Provided information
========================================================================

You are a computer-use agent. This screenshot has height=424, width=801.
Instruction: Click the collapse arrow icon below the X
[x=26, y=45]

========================================================================

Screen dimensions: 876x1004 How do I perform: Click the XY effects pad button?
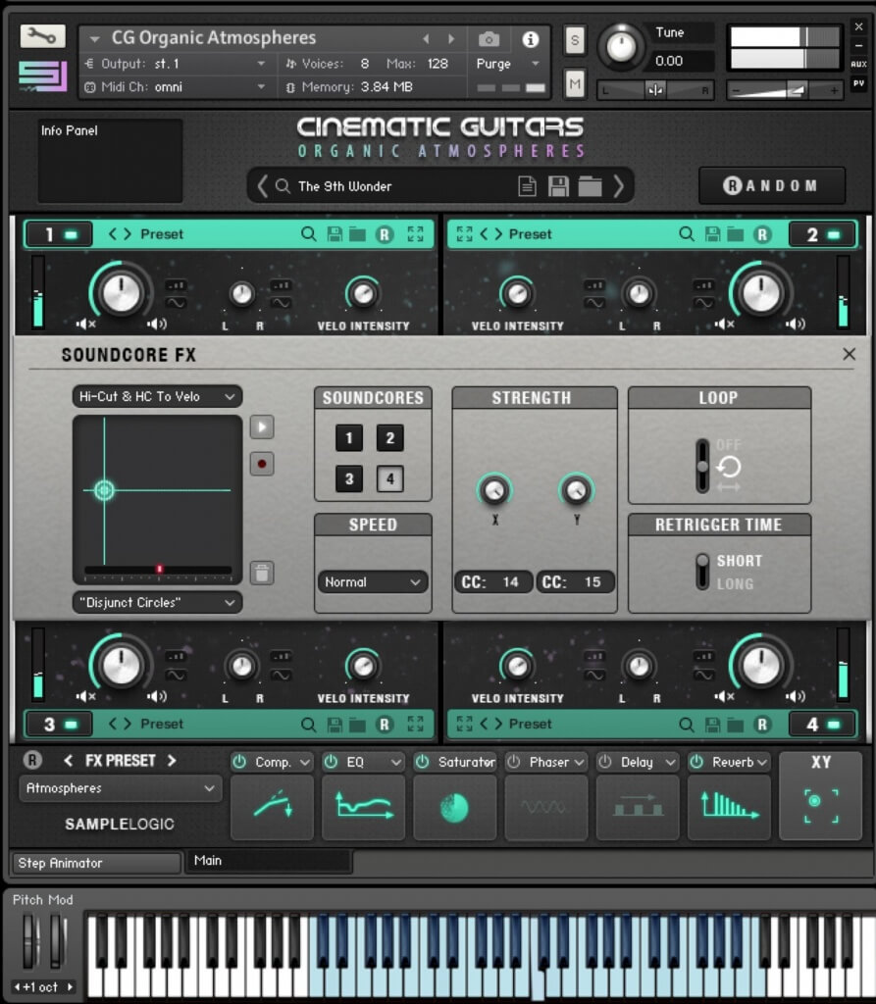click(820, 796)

========================================================================

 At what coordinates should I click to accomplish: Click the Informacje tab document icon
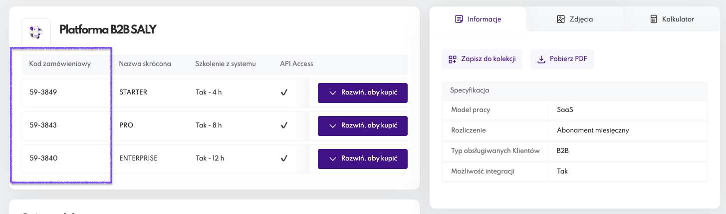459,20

========================================================================

Task brief
Please print the rows that begin at the line containing "You are a computer-use" and end after the line containing "[x=26, y=45]", reproducing each one character for character.

Result of the task
You are a computer-use agent. This screenshot has height=424, width=801.
Instruction: Click the collapse arrow icon below the X
[x=26, y=45]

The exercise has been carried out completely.